Corntemporary art has much to contribute to the cultural milieu.
To use Stephen Greenblatt’s terms, it is filled with resonance
and wonder. “By resonance,” he writes, “I mean
the power of the displayed object to reach out beyond its formal
boundaries to a larger world, to evoke in the viewer the complex,
dynamic cultural forces from which it has emerged and for which
it may be taken by a viewer to stand. By wonder I mean the power
of the displayed object to stop the viewer in his or her tracks,
to convey an arresting sense of uniqueness, to evoke an exalted
attention.” Many of the objects in the Museum of Corntemporary
Art will have been previously understood as cheap artifacts of
a global culture that disgorges commodities indiscriminately
and endlessly.

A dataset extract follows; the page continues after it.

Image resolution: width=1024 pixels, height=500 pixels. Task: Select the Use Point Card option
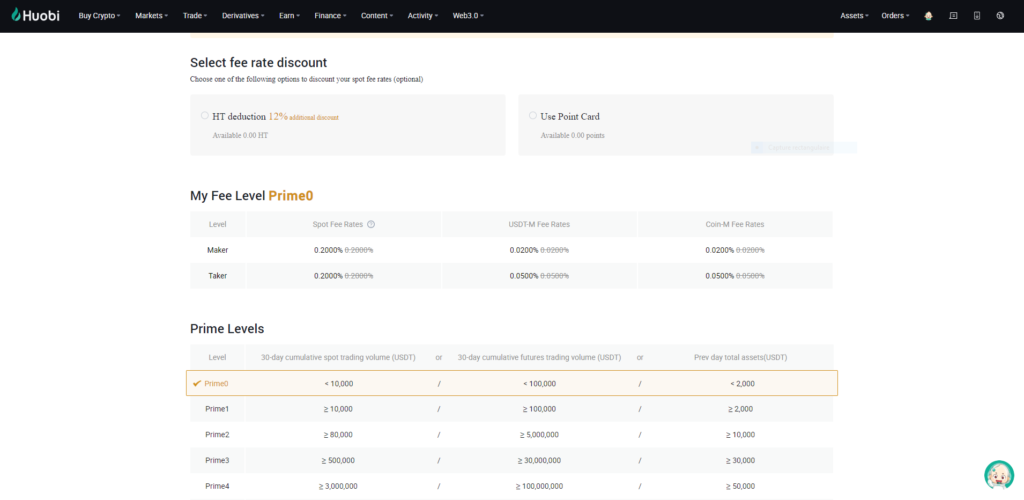click(533, 116)
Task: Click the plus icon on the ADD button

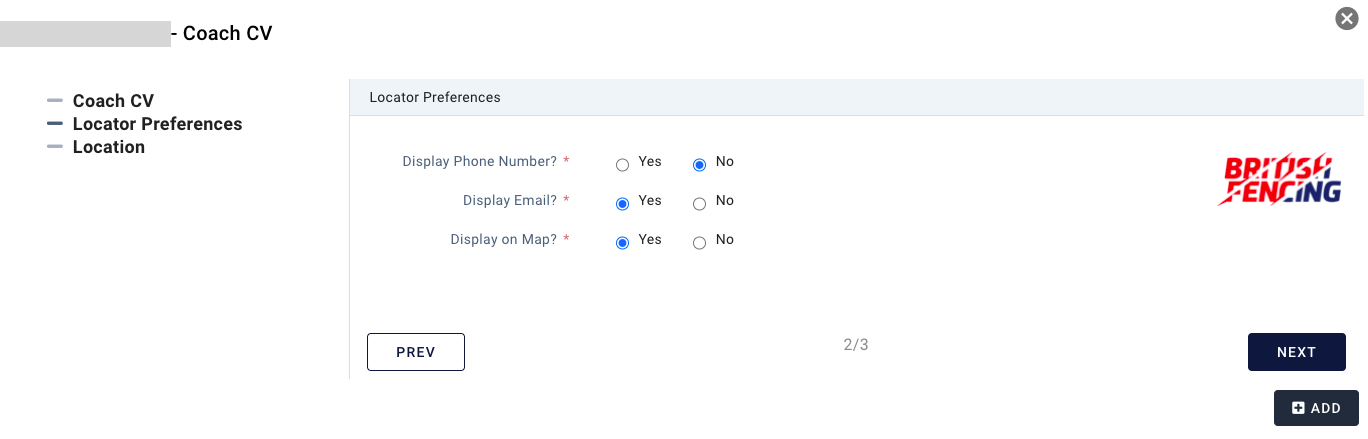Action: click(1298, 408)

My aim is to rescue these objects from that perception
and re-present them in a context where their resonance and wonder
can enhance our sense of what it means to be human. In 2003, Prestel
Verlag in Munich published a book on the collection entitled Culture
is Everywhere: The Museum of Corntemporary Art. The book
was a joint project of myself and photographer Patty Carroll,
who produced a large collection of dioramas using objects from
the collection. A few are posted along with my text. Prestel
is no longer distributing the book. New or used copies can still
probably be obtained from Amazon.com or other sites that sell
used books such as Abebooks or Alibris.